As to compensating for temperature, a better choice is to use a TEC (peltier device) to maintain a constant temperature.
 
The point of biasing a crossover capacitor with DC is to optimize the use of a polarized capacitor with an AC signal, presumably to keep the capacitor forward biased all the time. In an oscillator, this does not happen - only non-polar capacitors are used.

With non-polar caps, especially miniature multi-layer C0G capacitors, adding extra DC bias can add even order nonlinearities, by making the peak field strength across the dielectric higher for one polarity of signal peak vs. the other polarity. This is only an issue with multilayer ceramics, where the dielectric is already exposed to extremely high field strengths, since the dielectric layers are so thin.
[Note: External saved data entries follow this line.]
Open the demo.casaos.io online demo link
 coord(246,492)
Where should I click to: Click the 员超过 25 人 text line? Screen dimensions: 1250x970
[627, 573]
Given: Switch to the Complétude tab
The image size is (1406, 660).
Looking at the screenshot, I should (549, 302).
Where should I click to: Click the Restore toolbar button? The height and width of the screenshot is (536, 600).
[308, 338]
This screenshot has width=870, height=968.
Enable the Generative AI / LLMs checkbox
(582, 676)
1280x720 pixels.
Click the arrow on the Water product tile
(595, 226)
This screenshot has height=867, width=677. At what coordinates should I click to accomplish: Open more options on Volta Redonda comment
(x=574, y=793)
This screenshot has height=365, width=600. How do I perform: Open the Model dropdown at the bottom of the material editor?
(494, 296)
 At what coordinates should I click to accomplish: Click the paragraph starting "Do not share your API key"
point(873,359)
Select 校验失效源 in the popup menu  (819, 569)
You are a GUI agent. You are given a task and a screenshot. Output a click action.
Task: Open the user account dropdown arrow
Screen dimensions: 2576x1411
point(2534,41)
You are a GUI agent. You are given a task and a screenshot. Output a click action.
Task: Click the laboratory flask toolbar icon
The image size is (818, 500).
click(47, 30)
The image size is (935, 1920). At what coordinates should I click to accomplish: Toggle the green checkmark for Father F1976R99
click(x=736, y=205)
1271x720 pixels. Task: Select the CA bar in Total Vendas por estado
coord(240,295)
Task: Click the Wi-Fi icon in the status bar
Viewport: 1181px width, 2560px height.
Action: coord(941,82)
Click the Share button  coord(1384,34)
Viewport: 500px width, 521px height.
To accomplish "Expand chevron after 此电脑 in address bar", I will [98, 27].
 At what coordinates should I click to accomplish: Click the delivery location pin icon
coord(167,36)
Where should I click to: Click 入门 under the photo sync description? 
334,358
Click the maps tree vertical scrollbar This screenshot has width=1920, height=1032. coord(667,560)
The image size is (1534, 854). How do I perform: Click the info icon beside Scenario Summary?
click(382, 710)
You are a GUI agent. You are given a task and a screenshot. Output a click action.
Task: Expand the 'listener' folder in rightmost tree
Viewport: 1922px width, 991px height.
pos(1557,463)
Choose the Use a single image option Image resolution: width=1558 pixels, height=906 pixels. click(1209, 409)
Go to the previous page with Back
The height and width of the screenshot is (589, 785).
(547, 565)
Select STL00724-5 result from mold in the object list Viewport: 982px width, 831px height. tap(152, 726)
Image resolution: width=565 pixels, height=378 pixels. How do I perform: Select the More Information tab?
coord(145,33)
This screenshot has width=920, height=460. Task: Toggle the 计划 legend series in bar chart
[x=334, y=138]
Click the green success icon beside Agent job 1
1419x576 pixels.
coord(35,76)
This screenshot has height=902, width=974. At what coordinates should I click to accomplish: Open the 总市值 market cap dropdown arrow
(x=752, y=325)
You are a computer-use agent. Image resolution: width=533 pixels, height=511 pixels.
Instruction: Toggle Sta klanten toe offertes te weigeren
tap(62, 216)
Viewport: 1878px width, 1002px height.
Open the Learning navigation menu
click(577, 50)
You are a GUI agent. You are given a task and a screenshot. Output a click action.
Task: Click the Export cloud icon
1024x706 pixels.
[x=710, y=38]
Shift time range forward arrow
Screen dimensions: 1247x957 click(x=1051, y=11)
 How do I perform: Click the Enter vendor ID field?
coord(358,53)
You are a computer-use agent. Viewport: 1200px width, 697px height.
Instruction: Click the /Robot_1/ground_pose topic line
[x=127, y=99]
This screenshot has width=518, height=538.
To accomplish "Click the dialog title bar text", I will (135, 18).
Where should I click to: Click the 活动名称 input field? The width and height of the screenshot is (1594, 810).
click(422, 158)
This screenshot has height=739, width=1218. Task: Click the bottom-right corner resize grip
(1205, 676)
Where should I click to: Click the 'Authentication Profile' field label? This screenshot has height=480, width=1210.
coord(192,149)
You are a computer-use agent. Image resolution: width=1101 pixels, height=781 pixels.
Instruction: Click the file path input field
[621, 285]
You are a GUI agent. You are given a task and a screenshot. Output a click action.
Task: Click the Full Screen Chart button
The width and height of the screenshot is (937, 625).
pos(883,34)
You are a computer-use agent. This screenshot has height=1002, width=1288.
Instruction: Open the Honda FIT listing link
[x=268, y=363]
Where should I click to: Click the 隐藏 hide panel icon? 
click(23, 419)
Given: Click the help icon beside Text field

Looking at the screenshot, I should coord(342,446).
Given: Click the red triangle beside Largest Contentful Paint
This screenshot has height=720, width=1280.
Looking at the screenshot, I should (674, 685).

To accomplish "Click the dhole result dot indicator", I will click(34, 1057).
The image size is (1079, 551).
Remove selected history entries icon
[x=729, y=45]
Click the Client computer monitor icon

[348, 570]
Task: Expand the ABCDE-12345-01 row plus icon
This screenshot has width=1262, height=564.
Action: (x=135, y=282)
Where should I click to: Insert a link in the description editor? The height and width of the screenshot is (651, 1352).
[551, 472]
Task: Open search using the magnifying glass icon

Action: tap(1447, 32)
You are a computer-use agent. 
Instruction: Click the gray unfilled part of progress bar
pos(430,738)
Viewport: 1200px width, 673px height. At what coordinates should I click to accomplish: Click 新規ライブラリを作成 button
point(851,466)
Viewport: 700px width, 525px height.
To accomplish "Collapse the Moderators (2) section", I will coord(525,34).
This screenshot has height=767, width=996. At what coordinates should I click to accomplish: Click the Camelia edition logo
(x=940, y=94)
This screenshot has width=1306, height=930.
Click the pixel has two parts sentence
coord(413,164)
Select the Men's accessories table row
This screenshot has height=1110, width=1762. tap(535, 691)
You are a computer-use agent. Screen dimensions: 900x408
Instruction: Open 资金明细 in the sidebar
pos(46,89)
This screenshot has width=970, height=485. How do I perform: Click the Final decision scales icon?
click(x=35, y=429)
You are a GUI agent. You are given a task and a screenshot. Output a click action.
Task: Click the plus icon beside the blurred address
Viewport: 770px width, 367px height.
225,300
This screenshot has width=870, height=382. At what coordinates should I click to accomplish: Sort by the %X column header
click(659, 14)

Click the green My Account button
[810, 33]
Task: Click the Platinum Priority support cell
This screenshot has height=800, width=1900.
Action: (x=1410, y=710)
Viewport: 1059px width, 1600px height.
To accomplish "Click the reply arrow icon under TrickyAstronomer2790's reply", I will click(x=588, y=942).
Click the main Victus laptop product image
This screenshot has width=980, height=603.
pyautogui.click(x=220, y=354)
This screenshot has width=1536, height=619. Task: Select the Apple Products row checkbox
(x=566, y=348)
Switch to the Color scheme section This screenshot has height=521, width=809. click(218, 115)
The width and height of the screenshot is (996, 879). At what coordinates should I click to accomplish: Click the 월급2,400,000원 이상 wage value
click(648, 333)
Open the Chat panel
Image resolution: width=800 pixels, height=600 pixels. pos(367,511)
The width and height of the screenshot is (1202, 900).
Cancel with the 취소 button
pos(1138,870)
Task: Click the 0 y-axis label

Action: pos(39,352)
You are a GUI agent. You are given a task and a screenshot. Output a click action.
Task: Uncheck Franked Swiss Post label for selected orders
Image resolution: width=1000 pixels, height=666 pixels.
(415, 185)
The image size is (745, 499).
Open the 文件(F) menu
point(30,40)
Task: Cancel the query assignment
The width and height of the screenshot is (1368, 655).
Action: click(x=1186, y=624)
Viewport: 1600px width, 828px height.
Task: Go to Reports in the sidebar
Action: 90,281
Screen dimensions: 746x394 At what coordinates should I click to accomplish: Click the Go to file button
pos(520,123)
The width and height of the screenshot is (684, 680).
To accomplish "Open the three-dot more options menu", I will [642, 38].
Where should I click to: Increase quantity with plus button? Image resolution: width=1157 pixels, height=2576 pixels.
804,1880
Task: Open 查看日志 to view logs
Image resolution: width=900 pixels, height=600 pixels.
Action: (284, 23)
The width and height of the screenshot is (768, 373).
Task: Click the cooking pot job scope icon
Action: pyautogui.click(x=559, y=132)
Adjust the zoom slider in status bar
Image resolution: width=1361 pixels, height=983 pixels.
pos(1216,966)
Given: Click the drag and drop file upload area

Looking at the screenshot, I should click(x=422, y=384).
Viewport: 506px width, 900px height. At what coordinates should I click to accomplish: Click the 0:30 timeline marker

The theory is that the dielectric starts to saturate at extremely high field strengths, and biasing the cap away from a net zero field strength makes the peak levels worse and also asymmetric relative to the AC signal across the cap.

A nice side effect of this behavior is that one can use this to determine the linearity of an MLCC dielectric in a distortion test by changing only the field strength across the dielectric, without changing the generator level and analyzer levels (which would alter the analyzer fundamental). If you see a change in 2nd harmonic while changing only the DC bias, you have found a nonlinearity caused by dielectric saturation. Presumably, if the same amount of 'squish' happens at a higher DC bias level for one cap compared to another, that's a cleaner cap.
 
For your inspiration

Nice! I like this idea. I toyed with the thought myself, of electronically compensating for the twin T droop with a peaked high-pass filter, but never implemented it. A key nice thing about it is that the filter amplifier does not see the fundamental to any extent, so it does not introduce distortion.

In the real world, of course, this idea competes with, and needs to be compared to, the positive-feedback active twin T circuit (where some worry about the amplifier being in the signal path and contributing to distortion).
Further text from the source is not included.